[Given entries — start]
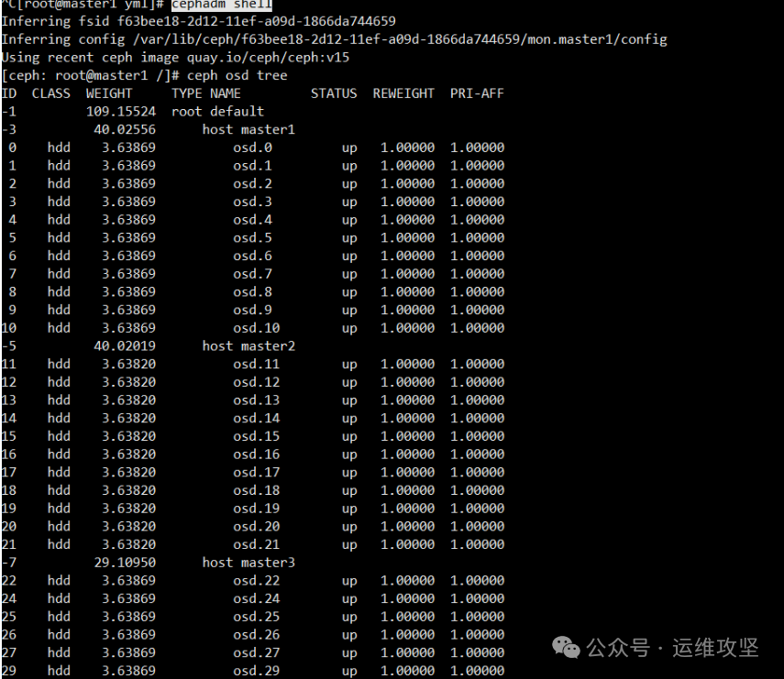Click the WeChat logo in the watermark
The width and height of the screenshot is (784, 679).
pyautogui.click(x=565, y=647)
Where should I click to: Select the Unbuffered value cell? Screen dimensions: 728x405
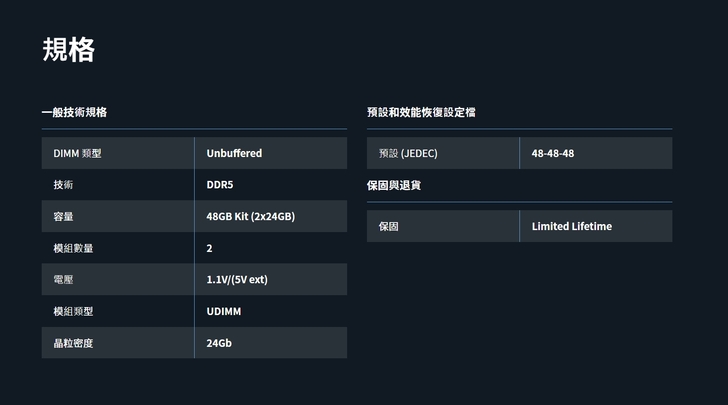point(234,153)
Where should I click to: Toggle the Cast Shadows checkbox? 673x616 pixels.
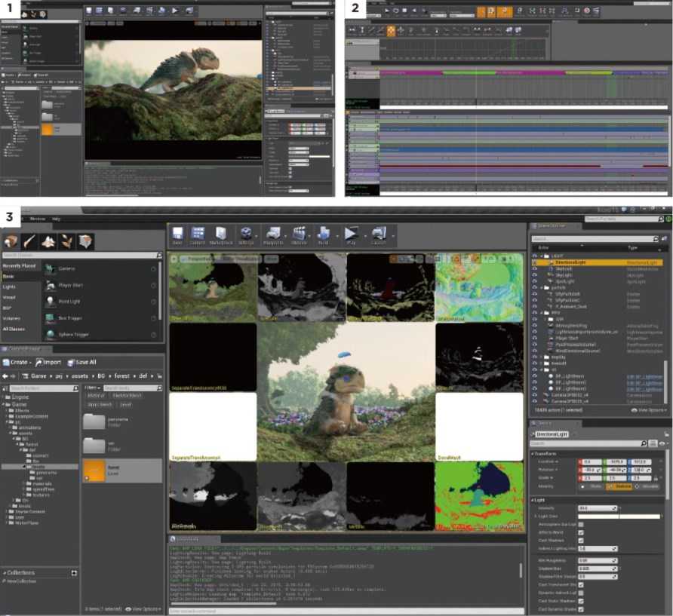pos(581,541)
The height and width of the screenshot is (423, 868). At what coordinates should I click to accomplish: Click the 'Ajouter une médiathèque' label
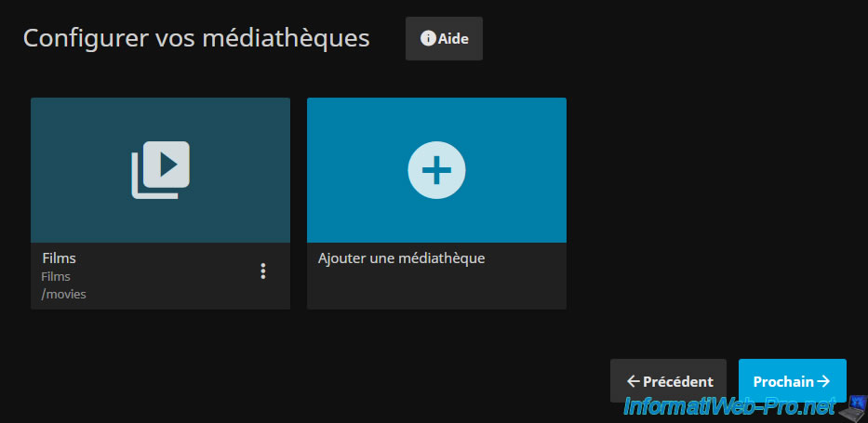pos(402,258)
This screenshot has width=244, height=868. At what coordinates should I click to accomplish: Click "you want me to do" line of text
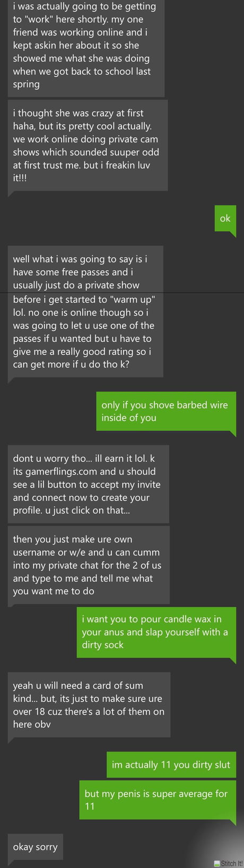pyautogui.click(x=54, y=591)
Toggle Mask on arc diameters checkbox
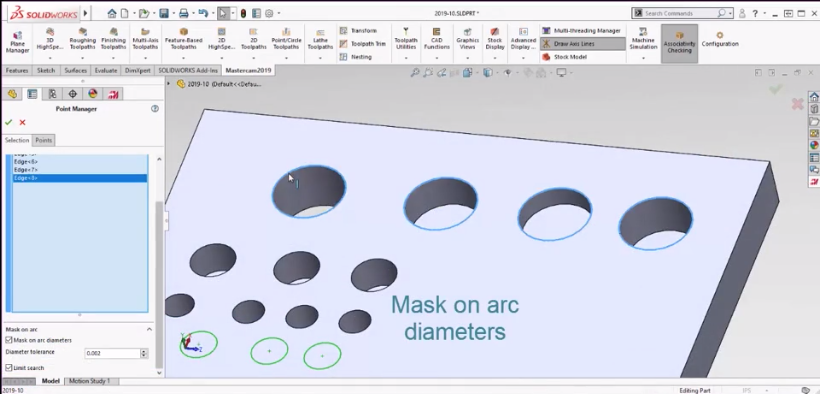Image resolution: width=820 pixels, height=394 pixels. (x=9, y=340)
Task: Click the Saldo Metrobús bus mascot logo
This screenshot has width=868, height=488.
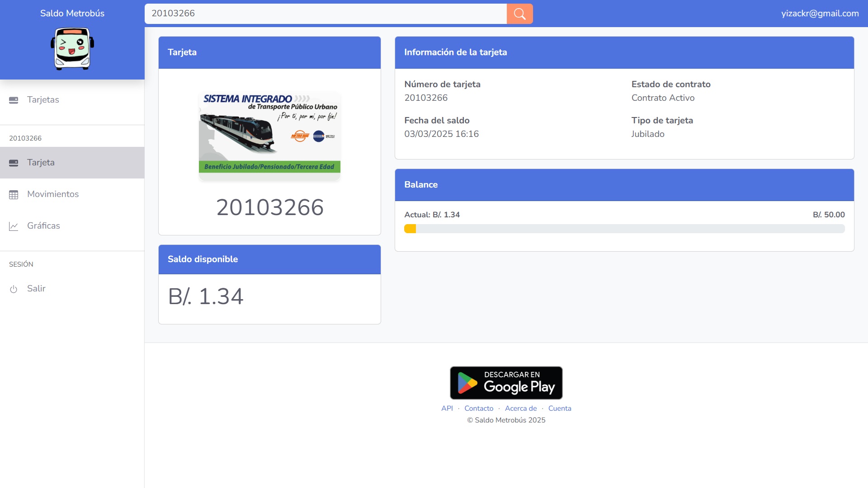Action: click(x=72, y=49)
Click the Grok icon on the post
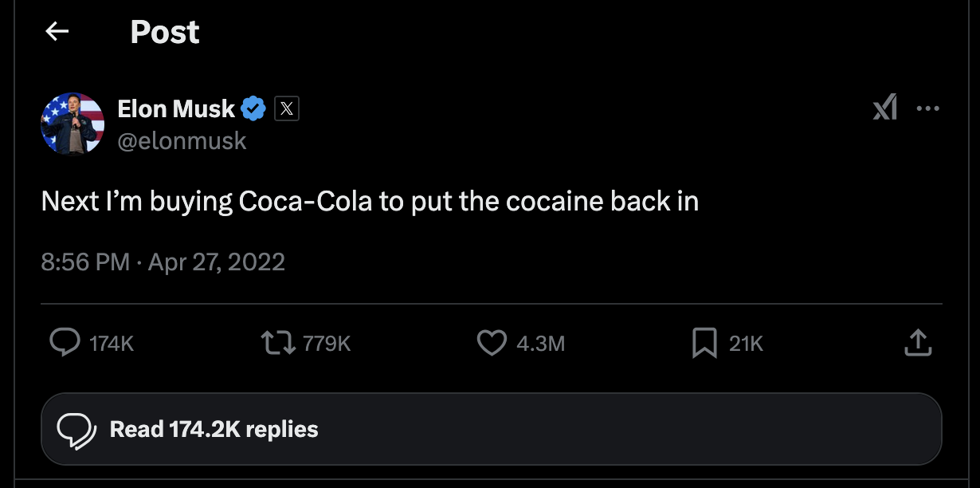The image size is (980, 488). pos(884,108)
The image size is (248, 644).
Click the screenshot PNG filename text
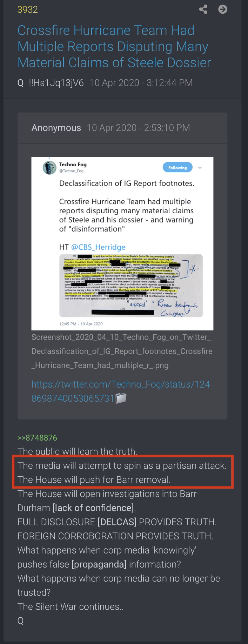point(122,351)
[Given entries — finish]
*Problem requirements*
Begin the copy at the line containing "This screenshot has width=868, height=488." and end it at the final line of the material above, reproducing each line exactly and omitting pictures.

*Task solution*
This screenshot has width=868, height=488.
Action: click(x=72, y=49)
Click the Grok icon on the post
The image size is (980, 488). pos(884,108)
The image size is (248, 644).
Click the screenshot PNG filename text
point(122,351)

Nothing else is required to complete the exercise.